Pièces de réemploi : un décret qui pourrait relancer la filière VHU

Un nouveau décret lié aux pièces détachées des VHU voit le jour. Ce dernier devrait donner un coup de pouce à la filière, qui reste néanmoins traumatisée par une crise sans précédent de la ferraille.

Depuis quelques mois, la filière VHU est fragilisée par une crise des matières premières qui touchent principalement les métaux ferreux, et principalement l’acier, qui constituent les 3/4 de la masse d’un VHU. Rachetés en 2013 par les broyeurs entre 110 et 170 euros la tonne, ils se sont vendus 40 euros la tonne en 2015 !

Mais la baisse des cours pourrait bientôt être inversée par la mise en place d’un décret obligeant les garagistes à vendre en priorité des pièces de réemploi.

Le réemploi de VHU, la solution pour mettre de l’huile dans le moteur

Le décret en question publié aujourd’hui a pour objectif de favoriser l'utilisation de pièces de réemploi pour les nouveaux véhicules. C’est toute la filière du recyclage qui devrait ainsi en bénéficier. Objectif : ne plus dépendre des fluctuations des cours des matières recyclables.

Mais que dit le texte exactement ? Selon un article du magazine Challenges, il prévoit d'obliger les garagistes, lors des réparations automobiles, à proposer, à côté des réparations "à neuf", des devis avec des pièces d'occasion (principalement des pièces de carrosserie). Si le réparateur ne s’y plie pas, il risque une sanction. Une aubaine pour les consommateurs puisqu’elle permettrait de réduire la facture en matière d’entretien et de renouvellement de pièce. La pièce de réemploi, moins chère que la pièce neuve, peut donc séduire certains consommateurs. Selon une étude du Groupement interprofessionnel de l'automobile de 2014, en moyenne, si 35 % des conducteurs sont intéressés par des pièces de réemploi, ce taux passe à 45 % pour la clientèle atelier du mécanicien réparateur automobile. Cette même étude montre que la clientèle des centres VHU est plus jeune, a un revenu plus faible et possède un véhicule âgé avec le plus fort kilométrage.

Avec la tarification la moins chère sur le marché, les centres VHU sont ainsi en capacité de concurrencer l’ensemble des acteurs des services automobiles, Internet compris. Tout cela est possible si la traçabilité des pièces et, donc leur qualité, est garantie. Car chaque pièce est unique. En effet, outre la couleur, les pièces d'une même série d'un même modèle peuvent varier selon l'année de construction du véhicule. Pour s'assurer de la compatibilité des pièces, il faut donc mettre en œuvre un suivi rigoureux en s'appuyant, par exemple, sur les fichiers de première immatriculation qui peuvent être recoupés avec les bases de données des constructeurs.

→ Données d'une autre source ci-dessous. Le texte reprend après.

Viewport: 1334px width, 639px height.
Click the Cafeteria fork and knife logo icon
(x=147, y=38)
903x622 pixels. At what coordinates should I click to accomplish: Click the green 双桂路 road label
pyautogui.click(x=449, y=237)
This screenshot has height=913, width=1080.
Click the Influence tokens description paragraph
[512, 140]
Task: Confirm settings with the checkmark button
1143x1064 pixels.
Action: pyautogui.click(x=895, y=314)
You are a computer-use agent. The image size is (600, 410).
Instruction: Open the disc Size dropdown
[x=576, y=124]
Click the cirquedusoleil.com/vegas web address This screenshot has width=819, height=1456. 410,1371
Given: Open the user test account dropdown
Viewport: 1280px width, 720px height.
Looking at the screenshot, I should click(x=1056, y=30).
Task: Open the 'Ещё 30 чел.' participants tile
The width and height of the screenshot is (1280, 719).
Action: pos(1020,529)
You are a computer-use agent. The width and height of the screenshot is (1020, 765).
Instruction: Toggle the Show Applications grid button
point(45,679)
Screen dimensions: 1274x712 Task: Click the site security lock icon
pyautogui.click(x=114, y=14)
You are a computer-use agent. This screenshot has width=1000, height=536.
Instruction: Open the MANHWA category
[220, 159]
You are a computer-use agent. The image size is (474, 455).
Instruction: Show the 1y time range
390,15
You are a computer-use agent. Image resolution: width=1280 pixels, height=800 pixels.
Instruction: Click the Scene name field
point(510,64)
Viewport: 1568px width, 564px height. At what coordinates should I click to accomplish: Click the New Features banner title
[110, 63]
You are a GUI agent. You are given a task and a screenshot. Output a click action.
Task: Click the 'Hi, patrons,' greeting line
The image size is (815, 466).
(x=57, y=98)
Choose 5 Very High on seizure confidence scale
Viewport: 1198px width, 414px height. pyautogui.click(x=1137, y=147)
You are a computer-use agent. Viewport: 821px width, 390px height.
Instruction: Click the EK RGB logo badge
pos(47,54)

Un décret qui bénéficiera à l’ensemble de la filière

La filière VHU repose actuellement sur deux acteurs de poids : les centres VHU et les broyeurs. Les premiers sont en charge de la dépollution du million et demi de véhicules qui deviennent chaque année en France hors d’usage. Ces VHU sont des déchets dangereux à traiter car ils contiennent des éléments extrêmement polluants comme les huiles, le filtre à huile, les liquides de frein et de refroidissement, la batterie au plomb, les fluides de climatisation, les pneus, les pare-chocs… Les seconds, véritables Rolls Royce du recyclage, sont en charge de transformer la carcasse après traitement en matières ferreuses et non ferreuses.

Avec un taux moyen de recyclage de 91%, la France reste pourtant en dessous des objectifs européens de recyclage et ce malgré de belles réussites individuelles (citons par exemple le recycleur Guy Dauphin environnement qui annonçait avoir atteint 96,1% de valorisation – un record !).

Le décret sur les pièces de réemploi arrive à point nommé. En effet, si le consommateur fait des économies non négligeables, les centres VHU vont pouvoir également tirer leur épingle du jeu en écoulant leurs stocks de pièces détachées. Parallèlement, le niveau souvent inégal des opérations de dépollution/traitement des centres VHU devrait être tiré vers le haut car la rentabilité des pièces devrait amener à un meilleur traitement des véhicules.

Les broyeurs, eux aussi, profiteront certainement des nouvelles règles du réemploi. Souvent situés à la toute fin de la chaîne du recyclage, ils se retrouvent souvent à payer les pots cassés du mauvais traitement de certains centres VHU. Résultat, des déchets comme les pneumatiques se retrouvent en fin de chaîne du recyclage alors que c'est interdit ! Un meilleur traitement en amont signifie pour les broyeurs moins de traitement et donc moins de coût.

L'industrie du recyclage des vieilles voitures a donc un bel avenir si tout le monde joue le jeu. C’est dans l’intérêt des consommateurs, mais aussi celui de l’environnement grâce au principe d’économie circulaire.